# Transforms

# Import required libraries

In [1]:
import numpy as np
import pandas as pd
import matplotlib.pyplot as plt
import os
%matplotlib inline

import torch
from torchvision import datasets
from torchvision.transforms import ToTensor, Lambda

# Transforms


Data does not always come in its final processed form that is required for training machine learning algorithms. We use **transforms** to perform some manipulation of the data and make it suitable for training.

All TorchVision datasets have two parameters -``transform`` to modify the features and
``target_transform`` to modify the labels - that accept callables containing the transformation logic.
The [`torchvision.transforms`](https://pytorch.org/vision/stable/transforms.html) module offers several commonly-used transforms out of the box.

The FashionMNIST features are in PIL Image format, and the labels are integers.
For training, we need the features as normalized tensors, and the labels as one-hot encoded tensors.
To make these transformations, we use ``ToTensor`` and ``Lambda``.

ToTensor()
-------------------------------

[`ToTensor`](https://pytorch.org/vision/stable/transforms.html#torchvision.transforms.ToTensor)
converts a PIL image or NumPy ``ndarray`` into a ``FloatTensor``. and scales the image's pixel intensity values in the range [0., 1.]

Lambda Transforms
-------------------------------

Lambda transforms apply any user-defined lambda function. Here, we define a function 
to turn the integer into a one-hot encoded tensor. 
It first creates a zero tensor of size 10 (the number of labels in our dataset) and calls 
[`scatter_`](https://pytorch.org/docs/stable/tensors.html#torch.Tensor.scatter_) which assigns a 
``value = 1`` on the index as given by the label ``y``.

### Understanding torch.zeros

In [2]:
# There are 10 output classes.
# Create a (10, ) tensor of zeros
y_zeros = torch.zeros(10, dtype = torch.float)
print(f"y_zeros is: {y_zeros}")

y_zeros is: tensor([0., 0., 0., 0., 0., 0., 0., 0., 0., 0.])

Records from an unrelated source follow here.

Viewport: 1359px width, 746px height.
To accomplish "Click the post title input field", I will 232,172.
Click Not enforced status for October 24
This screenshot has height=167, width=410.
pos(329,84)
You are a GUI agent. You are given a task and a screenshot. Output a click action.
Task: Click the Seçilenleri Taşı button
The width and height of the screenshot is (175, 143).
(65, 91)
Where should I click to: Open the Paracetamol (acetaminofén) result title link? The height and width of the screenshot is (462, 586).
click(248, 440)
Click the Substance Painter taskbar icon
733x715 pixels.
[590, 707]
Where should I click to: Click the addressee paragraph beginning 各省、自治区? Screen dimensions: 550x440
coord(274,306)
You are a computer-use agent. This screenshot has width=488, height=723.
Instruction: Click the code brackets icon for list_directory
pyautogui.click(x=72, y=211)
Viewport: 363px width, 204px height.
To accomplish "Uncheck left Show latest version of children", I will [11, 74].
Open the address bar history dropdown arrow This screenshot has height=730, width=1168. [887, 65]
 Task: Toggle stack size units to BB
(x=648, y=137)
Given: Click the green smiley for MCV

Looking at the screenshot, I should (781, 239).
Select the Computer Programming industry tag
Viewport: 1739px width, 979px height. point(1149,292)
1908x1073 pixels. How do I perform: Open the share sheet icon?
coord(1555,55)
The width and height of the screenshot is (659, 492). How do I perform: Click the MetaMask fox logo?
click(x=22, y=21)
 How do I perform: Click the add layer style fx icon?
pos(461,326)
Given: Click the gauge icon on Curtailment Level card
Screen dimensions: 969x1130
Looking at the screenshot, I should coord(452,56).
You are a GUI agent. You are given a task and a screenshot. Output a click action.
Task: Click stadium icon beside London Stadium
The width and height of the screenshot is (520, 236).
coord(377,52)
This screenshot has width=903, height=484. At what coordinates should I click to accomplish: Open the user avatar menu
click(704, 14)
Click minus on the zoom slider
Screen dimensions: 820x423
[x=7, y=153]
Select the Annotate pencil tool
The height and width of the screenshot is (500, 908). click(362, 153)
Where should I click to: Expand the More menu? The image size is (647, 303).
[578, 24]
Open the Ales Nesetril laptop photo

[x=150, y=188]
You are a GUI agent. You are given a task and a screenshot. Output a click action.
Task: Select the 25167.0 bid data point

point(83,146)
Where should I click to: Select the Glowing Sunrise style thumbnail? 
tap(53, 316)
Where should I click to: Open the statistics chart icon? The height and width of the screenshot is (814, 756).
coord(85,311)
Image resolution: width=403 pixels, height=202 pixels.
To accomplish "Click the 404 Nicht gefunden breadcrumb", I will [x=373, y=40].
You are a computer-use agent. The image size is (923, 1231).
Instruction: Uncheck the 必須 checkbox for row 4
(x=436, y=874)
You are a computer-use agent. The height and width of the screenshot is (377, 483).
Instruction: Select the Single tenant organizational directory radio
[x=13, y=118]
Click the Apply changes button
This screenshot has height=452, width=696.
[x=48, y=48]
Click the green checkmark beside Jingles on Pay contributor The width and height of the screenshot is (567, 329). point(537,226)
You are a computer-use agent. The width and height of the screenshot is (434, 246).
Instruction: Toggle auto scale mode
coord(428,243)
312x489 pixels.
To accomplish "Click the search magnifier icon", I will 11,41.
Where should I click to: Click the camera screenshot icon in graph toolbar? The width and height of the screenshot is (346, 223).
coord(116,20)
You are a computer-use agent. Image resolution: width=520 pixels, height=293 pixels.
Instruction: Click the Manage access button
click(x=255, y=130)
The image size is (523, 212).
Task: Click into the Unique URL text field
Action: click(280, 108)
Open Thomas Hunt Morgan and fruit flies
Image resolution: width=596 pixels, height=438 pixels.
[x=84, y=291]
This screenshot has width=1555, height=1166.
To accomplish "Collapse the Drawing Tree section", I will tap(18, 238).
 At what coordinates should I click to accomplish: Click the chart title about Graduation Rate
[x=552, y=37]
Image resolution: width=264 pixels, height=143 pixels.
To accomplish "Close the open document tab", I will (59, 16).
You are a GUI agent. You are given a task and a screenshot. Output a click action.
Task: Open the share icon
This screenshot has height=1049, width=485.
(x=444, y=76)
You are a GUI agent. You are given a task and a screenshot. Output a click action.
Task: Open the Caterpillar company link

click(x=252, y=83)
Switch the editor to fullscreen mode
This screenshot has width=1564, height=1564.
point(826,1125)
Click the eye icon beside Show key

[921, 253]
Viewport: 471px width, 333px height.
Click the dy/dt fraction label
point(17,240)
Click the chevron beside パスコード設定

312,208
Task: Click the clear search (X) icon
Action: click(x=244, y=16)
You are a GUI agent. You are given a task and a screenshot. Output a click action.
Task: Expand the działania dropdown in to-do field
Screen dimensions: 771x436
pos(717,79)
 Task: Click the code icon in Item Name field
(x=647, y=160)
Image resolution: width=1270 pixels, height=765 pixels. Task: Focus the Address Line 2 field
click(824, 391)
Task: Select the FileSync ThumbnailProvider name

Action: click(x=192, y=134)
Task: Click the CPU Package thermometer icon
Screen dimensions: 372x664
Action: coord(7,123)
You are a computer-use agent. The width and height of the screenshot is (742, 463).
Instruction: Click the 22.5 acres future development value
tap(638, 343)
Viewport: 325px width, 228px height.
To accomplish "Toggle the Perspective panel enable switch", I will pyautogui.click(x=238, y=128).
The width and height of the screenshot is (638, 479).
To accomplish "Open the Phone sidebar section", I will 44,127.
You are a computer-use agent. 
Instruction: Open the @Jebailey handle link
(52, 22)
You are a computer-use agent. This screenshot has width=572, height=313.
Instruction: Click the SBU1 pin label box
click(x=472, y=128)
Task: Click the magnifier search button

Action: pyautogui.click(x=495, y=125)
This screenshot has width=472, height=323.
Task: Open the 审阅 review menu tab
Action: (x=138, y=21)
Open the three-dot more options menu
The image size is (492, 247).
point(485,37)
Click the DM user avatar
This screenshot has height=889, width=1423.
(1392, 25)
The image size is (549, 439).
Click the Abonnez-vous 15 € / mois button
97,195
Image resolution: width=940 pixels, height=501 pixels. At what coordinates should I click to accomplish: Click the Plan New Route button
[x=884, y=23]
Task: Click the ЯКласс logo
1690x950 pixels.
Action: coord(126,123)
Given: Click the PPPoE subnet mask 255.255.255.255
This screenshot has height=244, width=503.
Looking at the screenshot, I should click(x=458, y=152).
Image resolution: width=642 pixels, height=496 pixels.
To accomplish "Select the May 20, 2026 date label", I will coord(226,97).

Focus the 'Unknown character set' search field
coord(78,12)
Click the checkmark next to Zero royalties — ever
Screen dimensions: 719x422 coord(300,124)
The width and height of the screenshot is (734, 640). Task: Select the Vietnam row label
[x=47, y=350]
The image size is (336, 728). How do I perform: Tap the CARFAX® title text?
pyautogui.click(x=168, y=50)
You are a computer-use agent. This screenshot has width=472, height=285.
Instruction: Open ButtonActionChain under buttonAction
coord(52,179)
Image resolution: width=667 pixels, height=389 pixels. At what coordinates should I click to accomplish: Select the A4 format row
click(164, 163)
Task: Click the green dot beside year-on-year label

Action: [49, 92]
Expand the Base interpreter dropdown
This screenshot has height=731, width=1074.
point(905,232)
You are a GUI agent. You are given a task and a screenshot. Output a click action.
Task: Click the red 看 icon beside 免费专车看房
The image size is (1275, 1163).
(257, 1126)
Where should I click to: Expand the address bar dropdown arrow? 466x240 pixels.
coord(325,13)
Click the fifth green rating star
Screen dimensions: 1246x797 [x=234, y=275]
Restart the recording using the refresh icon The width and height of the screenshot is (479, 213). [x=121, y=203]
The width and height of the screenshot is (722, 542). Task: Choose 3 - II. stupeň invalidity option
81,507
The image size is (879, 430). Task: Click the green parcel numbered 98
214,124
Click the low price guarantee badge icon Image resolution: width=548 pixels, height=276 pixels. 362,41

### Understanding torch.scatter

In [3]:
# One-Hot encode y
y = 5
y_ohe = y_zeros.scatter_(dim = 0, index = torch.tensor(y), src = torch.tensor(1.0))
print(y_ohe)

tensor([0., 0., 0., 0., 0., 1., 0., 0., 0., 0.])


### Understanding Lambda function

In [4]:
target_transform = Lambda(lambda y: torch.zeros(10,\
                                                dtype = torch.float).\
                          scatter_(dim = 0, index = torch.tensor(y), src = torch.tensor(1.0)))
print(target_transform(5))
print()
print(target_transform(8))

tensor([0., 0., 0., 0., 0., 1., 0., 0., 0., 0.])

tensor([0., 0., 0., 0., 0., 0., 0., 0., 1., 0.])


# Import dataset

In [5]:
dataset_path = os.path.normpath(r'E:\Sync_With_NAS_Ext\Datasets\Image_Datasets\Pytorch_Datasets')
ds = datasets.FashionMNIST(root = dataset_path, train = True, download = True,\
                           transform = ToTensor(), target_transform = target_transform)

In [6]:
print(f"Type of ds[0] is {type(ds[0])}")
print(f"Type of ds[0][0] is {type(ds[0][0])}")
print(f"Type of ds[0][1] is {type(ds[0][1])}")
print(f"Shape of ds[0][0] is {ds[0][0].shape}")
print(f"Shape of ds[0][1] is {ds[0][1].shape}")
print(f"Value of ds[0][1] is {ds[0][1]}")

Type of ds[0] is <class 'tuple'>
Type of ds[0][0] is <class 'torch.Tensor'>
Type of ds[0][1] is <class 'torch.Tensor'>
Shape of ds[0][0] is torch.Size([1, 28, 28])
Shape of ds[0][1] is torch.Size([10])
Value of ds[0][1] is tensor([0., 0., 0., 0., 0., 0., 0., 0., 0., 1.])